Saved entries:
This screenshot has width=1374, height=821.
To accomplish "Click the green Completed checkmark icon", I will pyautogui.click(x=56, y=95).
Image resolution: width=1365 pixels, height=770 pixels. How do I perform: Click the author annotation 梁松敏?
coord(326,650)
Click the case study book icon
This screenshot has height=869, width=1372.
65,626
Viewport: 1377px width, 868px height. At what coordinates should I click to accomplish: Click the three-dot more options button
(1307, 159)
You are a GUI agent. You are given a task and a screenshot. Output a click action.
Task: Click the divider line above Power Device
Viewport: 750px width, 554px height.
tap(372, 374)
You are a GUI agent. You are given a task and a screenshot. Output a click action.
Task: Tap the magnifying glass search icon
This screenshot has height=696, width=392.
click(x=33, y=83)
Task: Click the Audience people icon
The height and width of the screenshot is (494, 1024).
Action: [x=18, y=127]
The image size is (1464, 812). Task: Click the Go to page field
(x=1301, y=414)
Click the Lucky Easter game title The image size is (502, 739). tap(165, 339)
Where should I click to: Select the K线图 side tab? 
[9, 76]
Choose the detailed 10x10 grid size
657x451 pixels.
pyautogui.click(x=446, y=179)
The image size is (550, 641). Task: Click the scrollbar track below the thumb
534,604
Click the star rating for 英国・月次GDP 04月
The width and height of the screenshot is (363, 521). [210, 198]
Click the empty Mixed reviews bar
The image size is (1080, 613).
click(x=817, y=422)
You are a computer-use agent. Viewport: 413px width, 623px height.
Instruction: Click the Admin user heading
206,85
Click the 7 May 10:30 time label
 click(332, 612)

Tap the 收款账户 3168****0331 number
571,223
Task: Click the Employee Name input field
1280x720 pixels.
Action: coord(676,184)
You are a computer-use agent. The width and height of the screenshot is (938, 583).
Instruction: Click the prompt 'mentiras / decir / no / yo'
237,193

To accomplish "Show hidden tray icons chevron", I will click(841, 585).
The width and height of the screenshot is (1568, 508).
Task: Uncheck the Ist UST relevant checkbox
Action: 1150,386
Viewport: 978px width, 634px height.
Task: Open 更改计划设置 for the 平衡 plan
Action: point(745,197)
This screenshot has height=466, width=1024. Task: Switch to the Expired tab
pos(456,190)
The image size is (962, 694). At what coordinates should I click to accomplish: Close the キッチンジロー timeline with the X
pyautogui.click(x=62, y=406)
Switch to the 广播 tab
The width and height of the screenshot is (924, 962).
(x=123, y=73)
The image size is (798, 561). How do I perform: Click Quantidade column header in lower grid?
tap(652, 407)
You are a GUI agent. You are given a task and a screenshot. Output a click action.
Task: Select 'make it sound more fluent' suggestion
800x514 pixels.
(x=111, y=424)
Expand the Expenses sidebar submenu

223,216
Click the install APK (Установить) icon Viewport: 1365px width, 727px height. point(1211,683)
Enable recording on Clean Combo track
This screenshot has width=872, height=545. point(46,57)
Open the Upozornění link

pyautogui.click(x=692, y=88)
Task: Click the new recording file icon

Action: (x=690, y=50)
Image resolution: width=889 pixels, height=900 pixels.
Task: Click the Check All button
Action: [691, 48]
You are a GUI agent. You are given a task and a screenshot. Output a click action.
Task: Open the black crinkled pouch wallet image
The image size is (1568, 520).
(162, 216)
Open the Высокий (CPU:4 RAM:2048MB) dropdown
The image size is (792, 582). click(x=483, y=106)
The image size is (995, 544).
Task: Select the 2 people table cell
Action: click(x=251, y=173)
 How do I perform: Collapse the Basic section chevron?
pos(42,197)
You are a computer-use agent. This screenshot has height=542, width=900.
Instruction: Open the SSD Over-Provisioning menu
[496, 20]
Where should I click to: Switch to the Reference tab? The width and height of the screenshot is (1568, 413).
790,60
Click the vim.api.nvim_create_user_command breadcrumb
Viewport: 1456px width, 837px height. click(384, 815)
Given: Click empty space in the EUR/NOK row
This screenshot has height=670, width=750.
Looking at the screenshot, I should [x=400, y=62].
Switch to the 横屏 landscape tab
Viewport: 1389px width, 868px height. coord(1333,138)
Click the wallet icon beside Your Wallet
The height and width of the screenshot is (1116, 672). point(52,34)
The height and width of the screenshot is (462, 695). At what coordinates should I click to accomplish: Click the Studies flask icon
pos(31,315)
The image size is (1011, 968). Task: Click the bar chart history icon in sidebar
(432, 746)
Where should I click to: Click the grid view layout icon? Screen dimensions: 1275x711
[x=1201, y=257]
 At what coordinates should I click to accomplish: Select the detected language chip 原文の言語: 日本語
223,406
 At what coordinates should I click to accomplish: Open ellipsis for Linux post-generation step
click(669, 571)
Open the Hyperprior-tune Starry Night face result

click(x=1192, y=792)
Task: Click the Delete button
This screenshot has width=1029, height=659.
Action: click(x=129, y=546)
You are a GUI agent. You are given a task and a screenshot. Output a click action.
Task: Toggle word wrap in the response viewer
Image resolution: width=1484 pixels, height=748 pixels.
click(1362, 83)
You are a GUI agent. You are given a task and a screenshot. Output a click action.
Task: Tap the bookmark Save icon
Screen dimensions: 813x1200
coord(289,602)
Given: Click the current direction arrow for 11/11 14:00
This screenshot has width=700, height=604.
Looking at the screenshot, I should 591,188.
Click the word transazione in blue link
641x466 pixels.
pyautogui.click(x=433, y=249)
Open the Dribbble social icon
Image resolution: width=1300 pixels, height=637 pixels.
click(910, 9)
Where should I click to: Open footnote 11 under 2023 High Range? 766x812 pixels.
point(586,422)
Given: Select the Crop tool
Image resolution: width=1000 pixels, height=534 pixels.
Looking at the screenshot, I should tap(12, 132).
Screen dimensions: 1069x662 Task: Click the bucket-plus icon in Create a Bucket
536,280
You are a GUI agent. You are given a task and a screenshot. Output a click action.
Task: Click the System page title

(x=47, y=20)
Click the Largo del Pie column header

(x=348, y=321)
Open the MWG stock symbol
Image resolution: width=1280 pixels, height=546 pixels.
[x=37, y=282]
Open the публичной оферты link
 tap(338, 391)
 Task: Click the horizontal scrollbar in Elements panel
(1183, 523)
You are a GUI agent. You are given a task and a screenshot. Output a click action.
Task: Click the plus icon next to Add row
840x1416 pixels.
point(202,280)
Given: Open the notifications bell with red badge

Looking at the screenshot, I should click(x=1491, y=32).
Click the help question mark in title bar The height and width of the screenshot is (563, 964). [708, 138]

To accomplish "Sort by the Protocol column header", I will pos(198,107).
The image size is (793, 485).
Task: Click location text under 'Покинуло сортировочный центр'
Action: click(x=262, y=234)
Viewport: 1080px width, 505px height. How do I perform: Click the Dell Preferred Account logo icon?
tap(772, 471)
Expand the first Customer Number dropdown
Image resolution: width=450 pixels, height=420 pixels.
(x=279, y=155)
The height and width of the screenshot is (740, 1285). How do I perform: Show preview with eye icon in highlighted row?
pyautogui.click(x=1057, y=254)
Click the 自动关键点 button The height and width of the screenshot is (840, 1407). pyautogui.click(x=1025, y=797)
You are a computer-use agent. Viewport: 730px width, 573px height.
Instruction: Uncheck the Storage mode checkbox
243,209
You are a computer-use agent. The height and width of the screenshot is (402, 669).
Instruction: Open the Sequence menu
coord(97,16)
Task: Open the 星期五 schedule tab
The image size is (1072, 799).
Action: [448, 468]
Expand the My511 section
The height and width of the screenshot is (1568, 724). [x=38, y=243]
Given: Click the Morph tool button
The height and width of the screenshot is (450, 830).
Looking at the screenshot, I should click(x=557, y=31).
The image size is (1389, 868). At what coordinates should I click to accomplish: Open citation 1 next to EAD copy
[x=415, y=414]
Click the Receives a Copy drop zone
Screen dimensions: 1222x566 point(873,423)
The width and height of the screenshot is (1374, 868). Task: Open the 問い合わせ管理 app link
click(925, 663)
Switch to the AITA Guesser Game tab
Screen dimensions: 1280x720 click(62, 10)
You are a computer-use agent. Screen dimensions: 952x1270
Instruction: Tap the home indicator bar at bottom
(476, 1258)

#### TASK OBJECTIVE
For each line above that contains "tool", make a copy.

#### OUTPUT OF THE EXERCISE
Given: Select the Crop tool
Given: Click the Morph tool button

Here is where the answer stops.